Biden becomes 46th US president, vowing 'new day'

Joe Biden on Wednesday became the 46th president of the United States, vowing a "new day" for the United States after four years of tumult under Donald Trump who in an extraordinary final act snubbed the inauguration.

Inauguration Joe Biden
AFP

Two weeks to the day after Trump supporters violently rampaged at the US Capitol to overturn the election results, Biden took the oath on the same very steps alongside Kamala Harris, who was sworn in moments earlier as the first woman vice president.

Biden, putting his hand on a family Bible, repeated after Chief Justice John Roberts the presidential oath -- that he will "preserve, protect and defend the Constitution of the United States."

"It's a new day in America," Biden wrote on Twitter before the inauguration as, in a sign of his push for unity, he prayed alongside congressional leaders at a Roman Catholic church.

Biden, who at 78 is the oldest president in US history and only the second Catholic, took office amid enormous challenges with the still-raging Covid-19 pandemic having claimed 400,000 lives in the United States.

Central Washington took on the dystopian look of an armed camp, protected by some 25,000 National Guard troops tasked with preventing any repeat of the January 6 attack that left five dead. The Supreme Court reported a bomb threat Wednesday morning.

Harris, the daughter of Indian and Jamaican immigrants, became the highest-ranking woman in US history and the first person of color as the nation's number two. 

She and her husband Doug Emhoff -- America's first-ever "second gentleman" -- were escorted to the inauguration by Eugene Goodman, a Black police officer at the Capitol who lured the mostly white mob away from the Senate chambers in a video that went viral.

- Unprecedented atmosphere -

With the general public essentially barred from attending due to the pandemic, Biden's audience at the National Mall instead was 200,000 flags planted to represent the absent crowds.

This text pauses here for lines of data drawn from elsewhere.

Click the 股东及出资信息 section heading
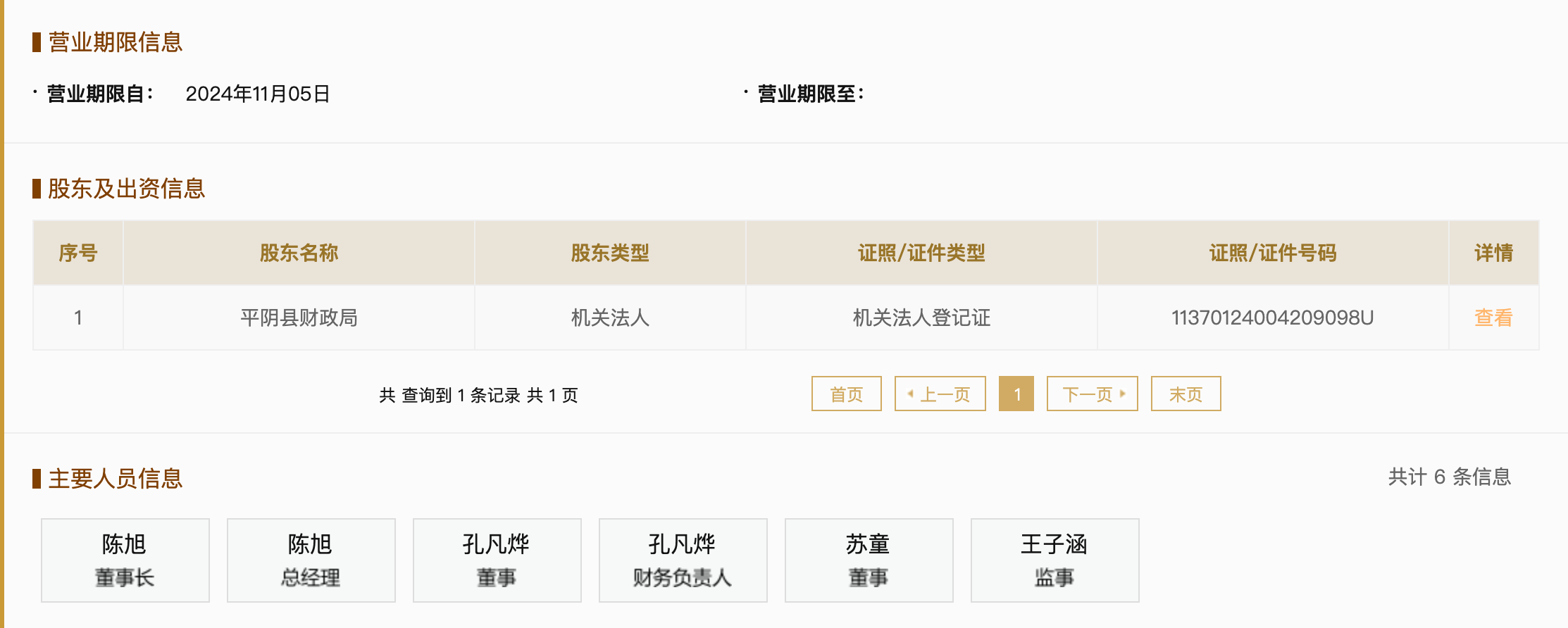This screenshot has width=1568, height=628. (x=126, y=189)
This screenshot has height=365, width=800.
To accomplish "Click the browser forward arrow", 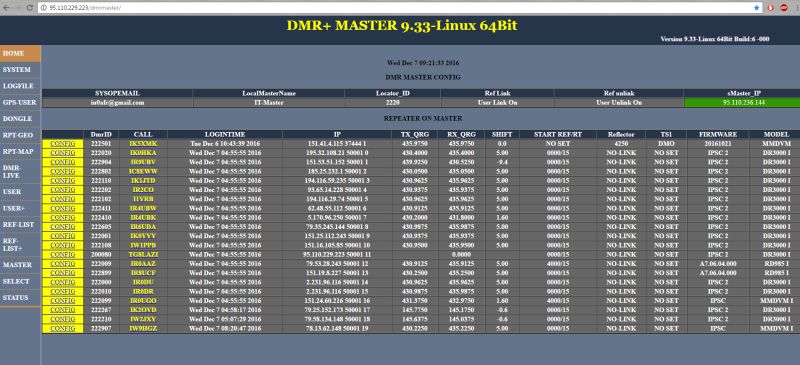I will (x=18, y=8).
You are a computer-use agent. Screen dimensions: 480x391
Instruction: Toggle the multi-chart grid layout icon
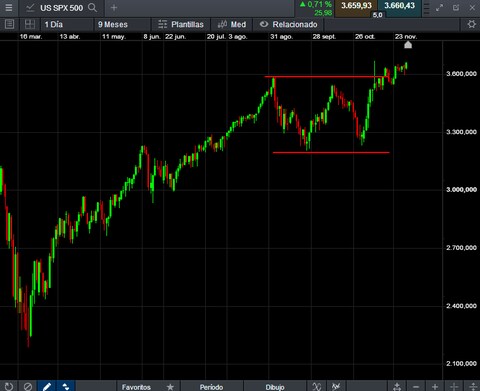pos(30,24)
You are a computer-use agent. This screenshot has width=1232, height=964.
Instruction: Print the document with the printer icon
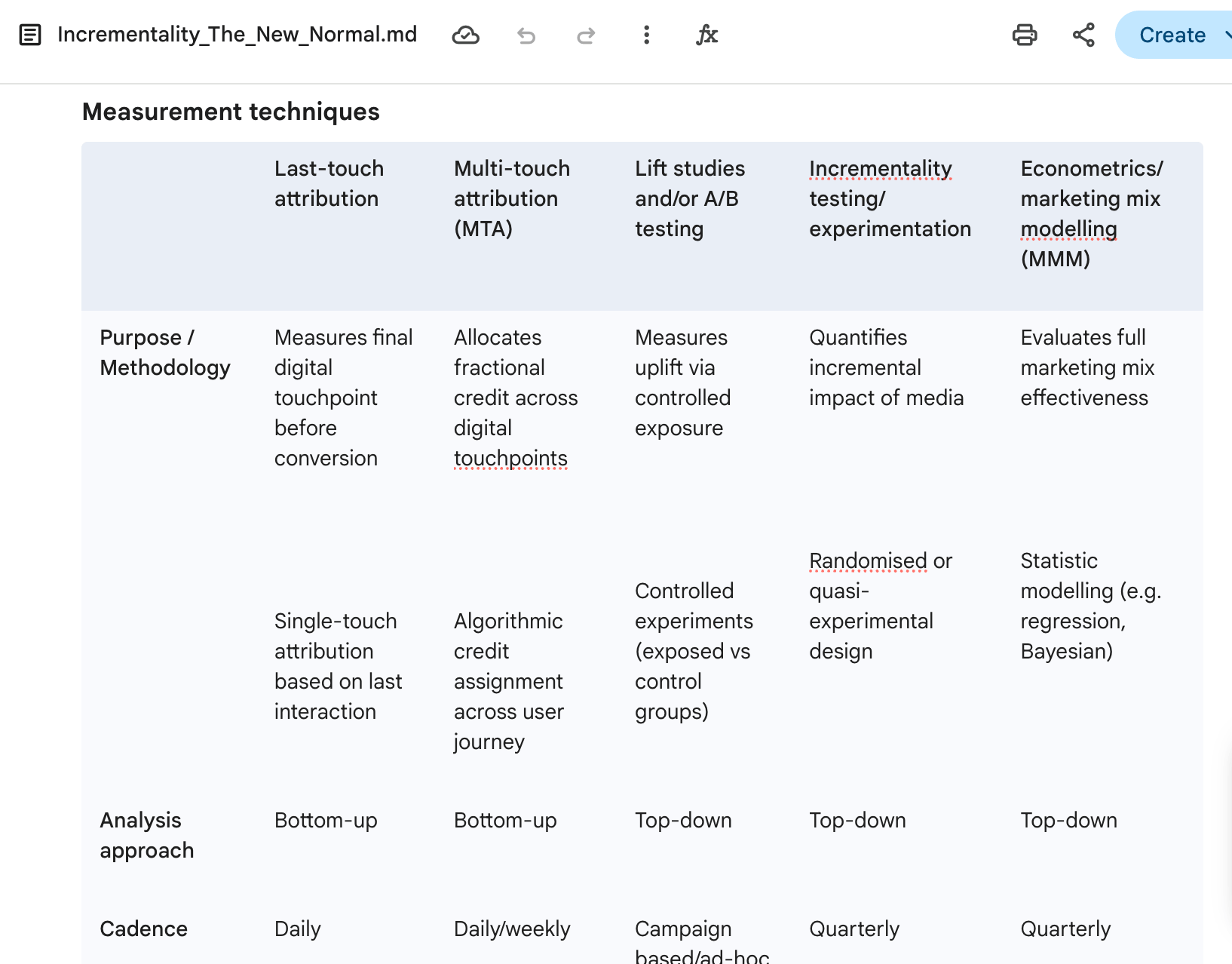(x=1024, y=35)
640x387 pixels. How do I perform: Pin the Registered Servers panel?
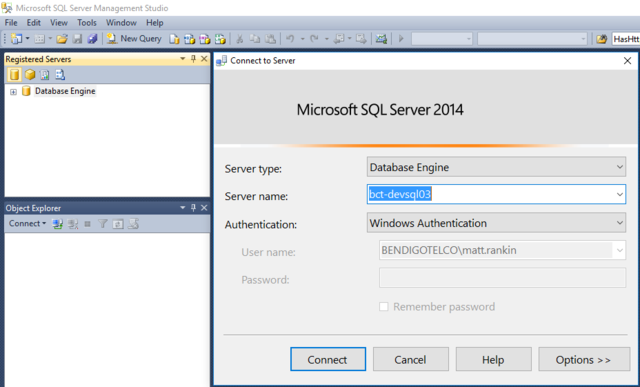point(193,59)
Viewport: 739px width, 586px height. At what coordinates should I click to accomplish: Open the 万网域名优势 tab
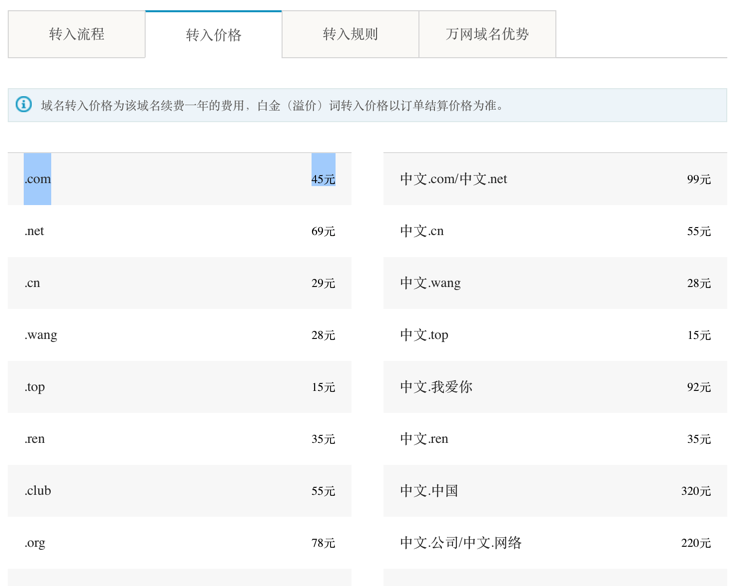pyautogui.click(x=487, y=34)
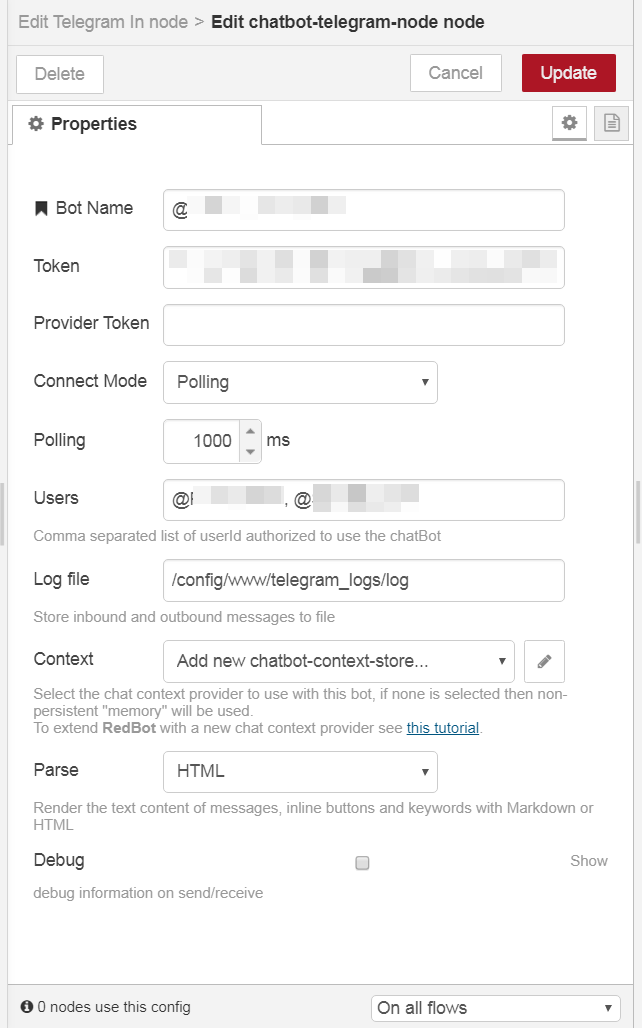This screenshot has height=1028, width=642.
Task: Click the Bot Name bookmark icon
Action: coord(41,208)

"It's a day a lot of us have been trying to visualize for a long time. We couldn't have guessed that the visual would be quite like this," Pete Buttigieg, the former presidential contender tapped by Biden as transportation secretary, told reporters.

Biden nonetheless brought in star power -- absent four years ago with Trump -- as Lady Gaga sang the national anthem and Tom Hanks prepared for a televised evening appearance with the new president.

Biden, who was vice president under Barack Obama and first ran for president in 1987, plans to kick off his tenure with a flurry of 17 orders to turn the page on Trump's divisive reign.

Officials said Biden will immediately rejoin the Paris climate accord and stop the US exit from the World Health Organization and set new paths on immigration, the environment, Covid-19 and the economy.

He will also end Trump's much-assailed ban on visitors from several majority-Muslim countries and halt construction of the wall that Trump ordered on the US-Mexico border to stem illegal immigration, the aides said.

Many overseas leaders breathed a sigh of relief at the end of Trump's hawkish, go-it-alone presidency, with Biden's team pledging greater cooperation with the rest of the world.

Ursula von der Leyen, president of the European Commission, called Biden's inauguration "a demonstration of the resilience of American democracy," as well as "the resounding proof that, once again, after four long years, Europe has a friend in the White House."